Copy each line below in which the string "toolbar" occurs.

(Stored records)
=== Begin Enclosure ===
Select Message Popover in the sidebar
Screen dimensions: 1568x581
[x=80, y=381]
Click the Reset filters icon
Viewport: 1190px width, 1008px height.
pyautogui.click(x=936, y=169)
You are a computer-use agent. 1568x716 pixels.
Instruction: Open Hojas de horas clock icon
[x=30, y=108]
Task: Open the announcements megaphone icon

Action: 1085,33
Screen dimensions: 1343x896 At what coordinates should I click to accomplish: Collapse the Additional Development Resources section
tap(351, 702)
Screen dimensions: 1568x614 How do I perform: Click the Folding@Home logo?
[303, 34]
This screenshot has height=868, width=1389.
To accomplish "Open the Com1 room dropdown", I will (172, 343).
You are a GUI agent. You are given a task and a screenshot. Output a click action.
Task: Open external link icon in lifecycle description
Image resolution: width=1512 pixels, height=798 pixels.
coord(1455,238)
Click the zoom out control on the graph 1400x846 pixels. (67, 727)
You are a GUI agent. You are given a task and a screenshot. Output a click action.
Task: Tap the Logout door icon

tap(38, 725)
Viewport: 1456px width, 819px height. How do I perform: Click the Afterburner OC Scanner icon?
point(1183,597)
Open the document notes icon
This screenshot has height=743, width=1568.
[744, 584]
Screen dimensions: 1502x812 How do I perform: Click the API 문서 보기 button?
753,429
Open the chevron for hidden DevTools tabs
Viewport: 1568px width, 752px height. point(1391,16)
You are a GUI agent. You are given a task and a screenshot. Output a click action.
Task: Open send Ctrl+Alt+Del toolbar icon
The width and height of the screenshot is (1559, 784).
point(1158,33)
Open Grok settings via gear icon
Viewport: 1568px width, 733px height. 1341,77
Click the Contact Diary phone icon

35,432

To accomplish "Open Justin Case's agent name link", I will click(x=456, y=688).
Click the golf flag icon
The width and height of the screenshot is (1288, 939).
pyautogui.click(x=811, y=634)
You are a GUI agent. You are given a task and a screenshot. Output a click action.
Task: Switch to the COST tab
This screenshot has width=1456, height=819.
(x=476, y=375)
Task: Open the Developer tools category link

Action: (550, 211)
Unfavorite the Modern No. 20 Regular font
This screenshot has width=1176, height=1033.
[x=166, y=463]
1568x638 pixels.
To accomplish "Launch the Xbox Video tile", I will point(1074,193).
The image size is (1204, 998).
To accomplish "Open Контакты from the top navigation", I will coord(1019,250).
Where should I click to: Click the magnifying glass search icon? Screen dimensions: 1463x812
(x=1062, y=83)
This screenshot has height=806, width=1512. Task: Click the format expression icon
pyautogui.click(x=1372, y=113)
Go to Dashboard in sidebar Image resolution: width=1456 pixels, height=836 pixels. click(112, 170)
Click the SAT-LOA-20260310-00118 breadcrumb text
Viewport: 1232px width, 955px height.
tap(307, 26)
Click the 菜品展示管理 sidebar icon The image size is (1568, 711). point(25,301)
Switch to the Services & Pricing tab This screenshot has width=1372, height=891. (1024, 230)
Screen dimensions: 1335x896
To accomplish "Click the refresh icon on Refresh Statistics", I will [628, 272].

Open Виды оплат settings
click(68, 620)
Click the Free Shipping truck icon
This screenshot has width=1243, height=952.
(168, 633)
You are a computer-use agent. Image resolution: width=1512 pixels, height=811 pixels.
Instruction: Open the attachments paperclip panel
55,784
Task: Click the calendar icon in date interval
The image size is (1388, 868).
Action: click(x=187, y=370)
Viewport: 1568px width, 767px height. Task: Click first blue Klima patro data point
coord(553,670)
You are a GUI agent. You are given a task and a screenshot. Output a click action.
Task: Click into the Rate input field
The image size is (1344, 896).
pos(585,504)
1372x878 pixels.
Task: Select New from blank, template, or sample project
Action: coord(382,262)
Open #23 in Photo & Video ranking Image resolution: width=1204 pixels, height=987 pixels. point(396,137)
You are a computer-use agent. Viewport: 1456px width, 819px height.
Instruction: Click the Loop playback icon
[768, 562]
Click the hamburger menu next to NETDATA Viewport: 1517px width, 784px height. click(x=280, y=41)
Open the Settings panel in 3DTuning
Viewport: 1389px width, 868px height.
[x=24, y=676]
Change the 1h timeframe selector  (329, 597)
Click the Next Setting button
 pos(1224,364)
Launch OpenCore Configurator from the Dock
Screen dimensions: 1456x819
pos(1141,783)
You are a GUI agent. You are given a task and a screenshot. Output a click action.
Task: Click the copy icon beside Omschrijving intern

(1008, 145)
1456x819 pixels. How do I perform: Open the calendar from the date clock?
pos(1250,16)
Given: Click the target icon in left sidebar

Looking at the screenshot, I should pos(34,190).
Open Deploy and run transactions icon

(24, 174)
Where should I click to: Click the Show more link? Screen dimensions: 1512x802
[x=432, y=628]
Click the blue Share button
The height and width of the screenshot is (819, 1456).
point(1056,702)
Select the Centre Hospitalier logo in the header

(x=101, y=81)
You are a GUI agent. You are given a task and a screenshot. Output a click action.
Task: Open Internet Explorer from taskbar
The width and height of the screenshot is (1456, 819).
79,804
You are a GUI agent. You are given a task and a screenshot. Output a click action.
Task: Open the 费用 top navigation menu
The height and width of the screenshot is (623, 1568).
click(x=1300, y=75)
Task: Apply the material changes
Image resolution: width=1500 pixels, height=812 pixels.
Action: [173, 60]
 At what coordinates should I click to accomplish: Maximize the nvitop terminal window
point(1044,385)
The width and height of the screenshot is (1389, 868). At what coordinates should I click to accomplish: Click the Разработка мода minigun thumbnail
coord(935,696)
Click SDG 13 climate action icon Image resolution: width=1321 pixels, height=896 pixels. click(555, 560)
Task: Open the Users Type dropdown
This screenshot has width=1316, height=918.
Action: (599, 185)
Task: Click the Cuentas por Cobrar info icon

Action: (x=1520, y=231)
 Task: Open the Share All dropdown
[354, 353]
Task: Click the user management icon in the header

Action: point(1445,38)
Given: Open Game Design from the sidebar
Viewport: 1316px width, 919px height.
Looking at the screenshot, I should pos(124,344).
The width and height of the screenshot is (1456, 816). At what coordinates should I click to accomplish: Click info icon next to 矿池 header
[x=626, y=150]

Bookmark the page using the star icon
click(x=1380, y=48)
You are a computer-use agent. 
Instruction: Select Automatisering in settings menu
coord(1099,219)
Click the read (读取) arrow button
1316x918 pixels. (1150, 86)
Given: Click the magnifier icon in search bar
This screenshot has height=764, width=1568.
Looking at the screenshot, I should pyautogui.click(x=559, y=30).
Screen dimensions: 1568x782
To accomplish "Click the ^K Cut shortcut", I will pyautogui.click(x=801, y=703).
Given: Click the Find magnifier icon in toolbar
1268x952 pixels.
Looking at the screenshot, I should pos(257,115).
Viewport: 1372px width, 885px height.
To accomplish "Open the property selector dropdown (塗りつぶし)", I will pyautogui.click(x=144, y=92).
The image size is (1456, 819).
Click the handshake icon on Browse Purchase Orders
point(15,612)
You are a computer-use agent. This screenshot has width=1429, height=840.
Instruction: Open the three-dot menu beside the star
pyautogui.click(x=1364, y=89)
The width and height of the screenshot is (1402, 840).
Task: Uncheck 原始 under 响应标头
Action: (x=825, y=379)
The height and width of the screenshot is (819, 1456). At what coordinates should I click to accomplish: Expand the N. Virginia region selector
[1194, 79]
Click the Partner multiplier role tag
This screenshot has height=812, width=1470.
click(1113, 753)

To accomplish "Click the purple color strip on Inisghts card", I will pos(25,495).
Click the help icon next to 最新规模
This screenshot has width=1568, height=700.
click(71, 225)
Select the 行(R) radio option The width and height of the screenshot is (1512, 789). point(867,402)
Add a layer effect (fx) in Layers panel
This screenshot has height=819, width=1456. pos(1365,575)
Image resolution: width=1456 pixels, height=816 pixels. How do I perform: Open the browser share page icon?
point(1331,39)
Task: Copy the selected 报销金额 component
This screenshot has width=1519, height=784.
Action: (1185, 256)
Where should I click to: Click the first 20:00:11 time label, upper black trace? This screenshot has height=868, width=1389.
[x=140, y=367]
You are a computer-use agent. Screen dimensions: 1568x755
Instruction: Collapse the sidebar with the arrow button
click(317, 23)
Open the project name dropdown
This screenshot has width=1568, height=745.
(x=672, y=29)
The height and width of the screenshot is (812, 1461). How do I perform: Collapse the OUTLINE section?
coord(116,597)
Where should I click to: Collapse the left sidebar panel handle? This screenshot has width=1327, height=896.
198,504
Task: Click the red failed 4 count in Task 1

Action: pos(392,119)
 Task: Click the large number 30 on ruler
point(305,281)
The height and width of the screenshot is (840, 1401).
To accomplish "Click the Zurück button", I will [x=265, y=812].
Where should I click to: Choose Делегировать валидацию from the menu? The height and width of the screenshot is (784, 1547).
=== End Enclosure ===
#### WRITTEN SOLUTION:
Task: Open send Ctrl+Alt+Del toolbar icon
Given: Click the Find magnifier icon in toolbar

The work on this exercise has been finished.